WHAT TO DO: Down to the last line, restate the listing below exactly.

======

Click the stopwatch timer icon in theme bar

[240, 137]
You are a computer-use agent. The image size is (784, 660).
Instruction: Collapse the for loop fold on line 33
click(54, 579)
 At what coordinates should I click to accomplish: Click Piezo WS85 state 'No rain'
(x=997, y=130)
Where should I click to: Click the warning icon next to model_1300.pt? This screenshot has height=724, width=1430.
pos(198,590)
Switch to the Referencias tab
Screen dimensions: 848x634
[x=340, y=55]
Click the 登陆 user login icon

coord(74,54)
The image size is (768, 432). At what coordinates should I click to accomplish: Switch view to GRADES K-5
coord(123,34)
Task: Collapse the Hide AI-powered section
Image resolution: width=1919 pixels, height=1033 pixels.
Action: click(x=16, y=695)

======

EXERCISE OUTPUT:
Click the stopwatch timer icon in theme bar

[240, 137]
You are a computer-use agent. The image size is (784, 660).
Instruction: Collapse the for loop fold on line 33
click(54, 579)
 At what coordinates should I click to accomplish: Click Piezo WS85 state 'No rain'
(x=997, y=130)
Where should I click to: Click the warning icon next to model_1300.pt? This screenshot has height=724, width=1430.
pos(198,590)
Switch to the Referencias tab
Screen dimensions: 848x634
[x=340, y=55]
Click the 登陆 user login icon

coord(74,54)
The image size is (768, 432). At what coordinates should I click to accomplish: Switch view to GRADES K-5
coord(123,34)
Task: Collapse the Hide AI-powered section
Image resolution: width=1919 pixels, height=1033 pixels.
Action: click(x=16, y=695)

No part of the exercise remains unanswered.